Exhibit 10.1
amendment TO WARRANT AGENCY AGREEMENT
This AMENDMENT TO WARRANT AGENCY AGREEMENT (this “Amendment”) is dated as of April 17, 2024 by and between INVO Bioscience, Inc., a company incorporated under the laws of the State of Nevada (the “Company”), and Transfer Online, Inc. (the “Warrant Agent”).
RECITALS
A. On August 8, 2023, the Company and the Warrant Agent entered into a Warrant Agency Agreement (the “Agreement”). All capitalized terms not defined herein shall have the meaning ascribed to such term in the Agreement.
B. Section 7.12 of the Agreement provides that the Company and the Warrant Agent may amend or supplement the Agreement without the consent of any Holder for the purpose of, among other things, (1) curing or correcting any defective provision in the Agreement, or (2) adding or changing any other provisions with respect to matters or questions arising under the Agreement as the parties deem necessary or desirable, so long as such amendment or supplement shall adversely affect the interest of the Holders.

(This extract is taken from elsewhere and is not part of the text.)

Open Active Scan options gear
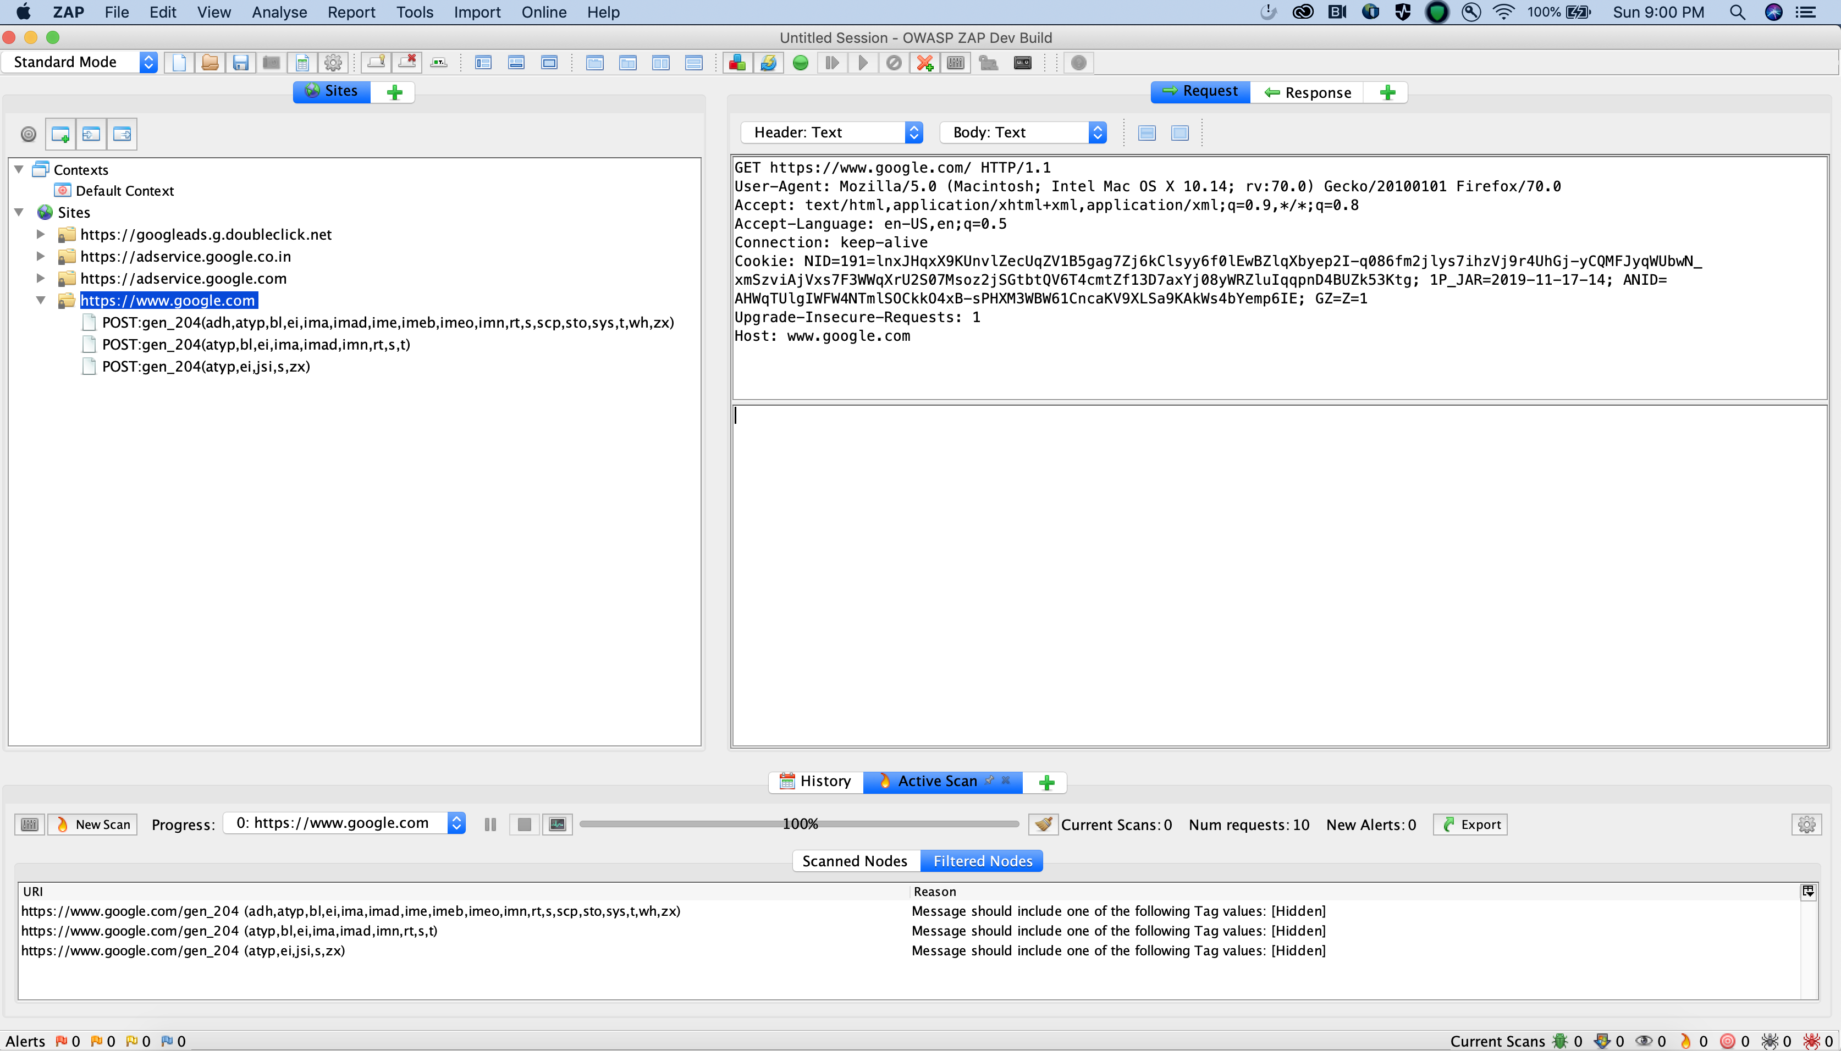The width and height of the screenshot is (1841, 1051). pyautogui.click(x=1806, y=824)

C. The Company and the Warrant Agent deem it necessary and desirable to effect this Amendment.
NOW THEREFORE, in consideration of the foregoing recitals, the mutual covenants and agreements set forth in this Amendment, and for other good and valuable consideration, the receipt and sufficiency of which are hereby acknowledged, the Company and the Warrant Agent agree as follows:
1. Warrant Repricing. The Company may adjust the Exercise Price of the Warrants to provide an Exercise Price per share that is lower than the then-current Exercise Price of the Warrants. Any such adjustment shall be subject to Section 4 of the Agreement.
2. Miscellaneous.
(a) Effectiveness. This Amendment shall be deemed an amendment of the Agreement in accordance with Section 7.12 of the Agreement. Except as specifically modified hereby, the Agreement shall be deemed controlling and effective, and the parties hereby agree to be bound by each of its terms and conditions.
(b) Governing Law. This Amendment shall be governed by, and construed, interpreted, and enforced in accordance with, the laws of the State of New York, without giving effect to the principles of conflicts of laws thereunder which would specify the application of the law of another jurisdiction.
(c) Counterparts. This Amendment may be executed in any number of counterparts, all of which will be one and the same agreement. A signed copy of this Amendment delivered by email or other means of electronic transmission shall be deemed to have the same legal effect as delivery of an original signed copy of this Amendment. This Amendment shall be considered signed when the signature of a party is delivered by .PDF, DocuSign or other generally accepted electronic signature. Such .PDF, DocuSign, or other generally accepted electronic signature shall be treated in all respects as having the same effect as an original signature.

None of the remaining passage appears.